The second issue is that Ian’s boy part has been doing what teenage boy parts do — it springs up at all sorts of random times. Not being in possession of one of those parts, I’m not really well versed on how one controls the up and down motion of said part. I’ve heard tale of dead kittens and multiplication tables. Because Steve’s at work all the time, it has become my job to point out that the part isn’t where it should be and that it is not socially acceptable to walk into the swim club with one’s thing pointed in that direction. Typical kids, like Jonah, seem to figure all this out on their own, but kids who aren’t well connected with their bodies and have poor social skills need a lot of direct instruction on these matters.

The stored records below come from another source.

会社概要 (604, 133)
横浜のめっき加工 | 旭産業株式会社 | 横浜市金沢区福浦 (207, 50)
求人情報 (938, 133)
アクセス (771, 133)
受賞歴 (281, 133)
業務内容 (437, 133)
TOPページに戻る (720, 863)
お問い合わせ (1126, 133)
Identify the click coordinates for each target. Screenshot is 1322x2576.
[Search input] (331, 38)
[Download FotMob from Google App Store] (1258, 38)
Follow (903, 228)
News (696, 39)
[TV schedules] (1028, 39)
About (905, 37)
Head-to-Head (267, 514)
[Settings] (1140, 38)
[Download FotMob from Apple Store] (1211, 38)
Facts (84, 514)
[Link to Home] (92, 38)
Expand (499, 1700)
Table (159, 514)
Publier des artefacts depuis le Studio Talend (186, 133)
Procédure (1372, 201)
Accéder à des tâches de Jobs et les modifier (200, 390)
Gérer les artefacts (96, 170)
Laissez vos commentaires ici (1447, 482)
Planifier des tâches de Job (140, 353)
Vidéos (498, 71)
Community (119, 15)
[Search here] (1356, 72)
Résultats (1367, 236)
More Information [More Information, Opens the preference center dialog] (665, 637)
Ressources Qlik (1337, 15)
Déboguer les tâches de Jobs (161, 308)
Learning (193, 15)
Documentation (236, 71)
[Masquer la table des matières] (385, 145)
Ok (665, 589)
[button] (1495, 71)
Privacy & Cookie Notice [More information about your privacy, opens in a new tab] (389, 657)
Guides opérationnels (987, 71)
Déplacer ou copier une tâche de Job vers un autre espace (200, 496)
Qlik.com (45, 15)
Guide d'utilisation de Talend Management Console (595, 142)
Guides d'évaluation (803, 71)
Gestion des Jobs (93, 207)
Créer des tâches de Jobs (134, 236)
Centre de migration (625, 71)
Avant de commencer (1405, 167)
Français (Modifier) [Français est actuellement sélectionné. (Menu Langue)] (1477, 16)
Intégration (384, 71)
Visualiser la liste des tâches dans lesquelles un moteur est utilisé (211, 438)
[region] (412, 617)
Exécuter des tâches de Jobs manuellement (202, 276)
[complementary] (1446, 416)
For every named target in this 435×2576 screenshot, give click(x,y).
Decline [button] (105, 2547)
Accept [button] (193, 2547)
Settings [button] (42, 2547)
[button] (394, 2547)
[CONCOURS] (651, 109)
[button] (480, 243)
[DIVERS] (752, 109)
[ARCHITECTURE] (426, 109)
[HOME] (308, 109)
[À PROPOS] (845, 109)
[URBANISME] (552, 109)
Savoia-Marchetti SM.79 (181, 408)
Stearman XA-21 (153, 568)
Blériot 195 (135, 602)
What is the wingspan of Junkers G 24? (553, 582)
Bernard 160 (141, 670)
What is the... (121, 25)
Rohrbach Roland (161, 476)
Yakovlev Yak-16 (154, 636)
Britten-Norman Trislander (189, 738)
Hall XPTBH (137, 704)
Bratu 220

So, I’m watching Ian surrounded by a gaggle of non-floating teenage girls in bikinis worrying that something really bad is going to happen. It didn’t. I actually think for Ian that the up and down motion has nothing to do with girls. It happens when he’s excited about other things, like music, numbers, or SpongeBob videos on YouTube.

Sometimes Ian can manage the typical world really well; other times there are bumps. He also had a rough time this week with managing the heavy drum sets in matching band and switching from the math program in Kumon to their reading program. But the bumps are small enough to mean that we have to keep muscling through the activity. But it also means that I have to be really on top of things.

I’m not entirely sure that I’m going to survive the next ten weeks.